Evolution and post-transcriptional regulation insights of m6A writers, erasers, and readers in plant epitranscriptome.

ABSTRACT

As a dynamic and reversible post-transcriptional marker, N6-methyladenosine (m6A) plays an important role in the regulation of biological functions, which are mediated by m6A pathway components including writers (MT-A70, FIP37, VIR and HAKAI family), erasers (ALKBH family) and readers (YTH family). There is an urgent need for a comprehensive analysis of m6A pathway components across species at evolutionary levels. In this study, we identified 4062 m6A pathway components from 154 plant species including green algae, utilizing large-scale phylogenetic to explore their origin and evolution. We discovered that the copy number of writers was conserved among different plant lineages, with notable expansions in the ALKBH and YTH families. Synteny network analysis revealed conserved genomic contexts and lineage-specific transpositions. Furthermore, we used Direct RNA Sequencing (DRS) to reveal the Poly(A) length (PAL) and m6A ratio profiles in six angiosperms species, with a particular focus on the m6A pathway components. The ECT1/2-Poeaece4 sub-branches (YTH family) with unique genomic contexts exhibited significantly higher expression level than genes of other ECT1/2 poeaece sub-branches (ECT1/2-Poeaece1-3), accompanied by lower m6A modification and PAL. Besides, conserved m6A sites distributed in CDS and 3'UTR were detected in the ECT1/2-Poaceae4, and the dual-luciferase assay further demonstrated that these conserved m6A sites in the 3'UTR negatively regulated the expression of Firefly luciferase (LUC) gene.
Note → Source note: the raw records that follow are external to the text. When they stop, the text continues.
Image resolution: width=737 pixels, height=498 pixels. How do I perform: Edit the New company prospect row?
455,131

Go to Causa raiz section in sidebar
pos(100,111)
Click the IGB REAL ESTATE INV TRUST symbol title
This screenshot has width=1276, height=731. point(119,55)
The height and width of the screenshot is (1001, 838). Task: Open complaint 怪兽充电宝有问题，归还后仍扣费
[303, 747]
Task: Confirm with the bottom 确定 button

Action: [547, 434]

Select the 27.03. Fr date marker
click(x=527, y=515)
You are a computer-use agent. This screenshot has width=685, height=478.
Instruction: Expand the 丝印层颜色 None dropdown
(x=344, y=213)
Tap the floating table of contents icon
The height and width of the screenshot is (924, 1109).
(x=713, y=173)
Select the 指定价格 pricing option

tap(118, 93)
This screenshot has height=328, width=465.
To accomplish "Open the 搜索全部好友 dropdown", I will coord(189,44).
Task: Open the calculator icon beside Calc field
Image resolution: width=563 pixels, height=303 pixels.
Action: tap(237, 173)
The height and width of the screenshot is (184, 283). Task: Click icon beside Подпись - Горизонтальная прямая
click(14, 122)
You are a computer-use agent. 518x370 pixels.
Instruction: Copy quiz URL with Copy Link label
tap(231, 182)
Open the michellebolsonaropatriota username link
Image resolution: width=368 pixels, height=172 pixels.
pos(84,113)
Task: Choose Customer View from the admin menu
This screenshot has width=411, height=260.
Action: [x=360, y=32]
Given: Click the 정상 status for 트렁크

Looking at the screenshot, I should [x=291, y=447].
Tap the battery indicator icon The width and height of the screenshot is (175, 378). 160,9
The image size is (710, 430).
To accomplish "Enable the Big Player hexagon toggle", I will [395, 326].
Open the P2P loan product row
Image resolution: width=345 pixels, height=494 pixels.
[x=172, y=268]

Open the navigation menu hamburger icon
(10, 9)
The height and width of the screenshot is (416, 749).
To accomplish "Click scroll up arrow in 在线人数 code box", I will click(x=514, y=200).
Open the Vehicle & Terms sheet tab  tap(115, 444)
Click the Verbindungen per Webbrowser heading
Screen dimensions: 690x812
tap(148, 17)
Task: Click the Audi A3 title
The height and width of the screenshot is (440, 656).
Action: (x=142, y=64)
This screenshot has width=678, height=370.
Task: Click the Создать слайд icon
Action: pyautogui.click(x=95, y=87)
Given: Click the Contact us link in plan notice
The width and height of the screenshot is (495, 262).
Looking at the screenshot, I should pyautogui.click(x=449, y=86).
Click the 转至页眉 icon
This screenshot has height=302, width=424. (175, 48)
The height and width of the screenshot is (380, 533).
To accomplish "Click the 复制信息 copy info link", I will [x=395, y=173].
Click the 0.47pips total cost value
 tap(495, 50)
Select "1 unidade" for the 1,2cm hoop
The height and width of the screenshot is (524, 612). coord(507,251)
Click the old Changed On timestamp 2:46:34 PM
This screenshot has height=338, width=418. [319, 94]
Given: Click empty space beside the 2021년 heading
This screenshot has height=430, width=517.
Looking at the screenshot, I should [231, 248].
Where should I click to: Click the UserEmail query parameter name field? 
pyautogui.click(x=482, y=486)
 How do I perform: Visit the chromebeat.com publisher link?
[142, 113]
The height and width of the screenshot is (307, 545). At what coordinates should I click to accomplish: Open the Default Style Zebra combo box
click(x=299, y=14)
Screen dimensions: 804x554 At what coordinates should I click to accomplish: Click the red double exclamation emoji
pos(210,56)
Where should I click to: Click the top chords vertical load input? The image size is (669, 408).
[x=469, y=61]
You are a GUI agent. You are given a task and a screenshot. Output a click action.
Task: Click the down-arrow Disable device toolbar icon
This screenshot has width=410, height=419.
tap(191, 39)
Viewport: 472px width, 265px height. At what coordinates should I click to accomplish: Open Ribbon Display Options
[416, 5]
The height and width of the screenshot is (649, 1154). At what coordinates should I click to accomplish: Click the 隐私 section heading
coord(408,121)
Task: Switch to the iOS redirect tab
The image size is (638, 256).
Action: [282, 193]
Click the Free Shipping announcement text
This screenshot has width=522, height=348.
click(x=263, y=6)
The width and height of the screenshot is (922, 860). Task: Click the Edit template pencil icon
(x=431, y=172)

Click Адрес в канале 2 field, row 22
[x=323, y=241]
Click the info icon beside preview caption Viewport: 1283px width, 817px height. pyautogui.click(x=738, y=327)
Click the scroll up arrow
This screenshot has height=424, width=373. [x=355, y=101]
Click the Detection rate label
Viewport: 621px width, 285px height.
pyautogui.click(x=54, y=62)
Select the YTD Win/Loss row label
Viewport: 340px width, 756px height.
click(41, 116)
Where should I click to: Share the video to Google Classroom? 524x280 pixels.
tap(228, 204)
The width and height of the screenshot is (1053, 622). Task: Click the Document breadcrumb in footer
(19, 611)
Finally, we developed transcription factor regulatory networks for m6A pathway components, using yeast one-hybrid assay demonstrated that PheBPC1 could interact with the PheECT1/2-5 promoter. Overall, this study presents a comprehensive evolutionary and functional analysis of m6A pathway components and their modifications in plants, providing a valuable resource for future functional analysis in this field.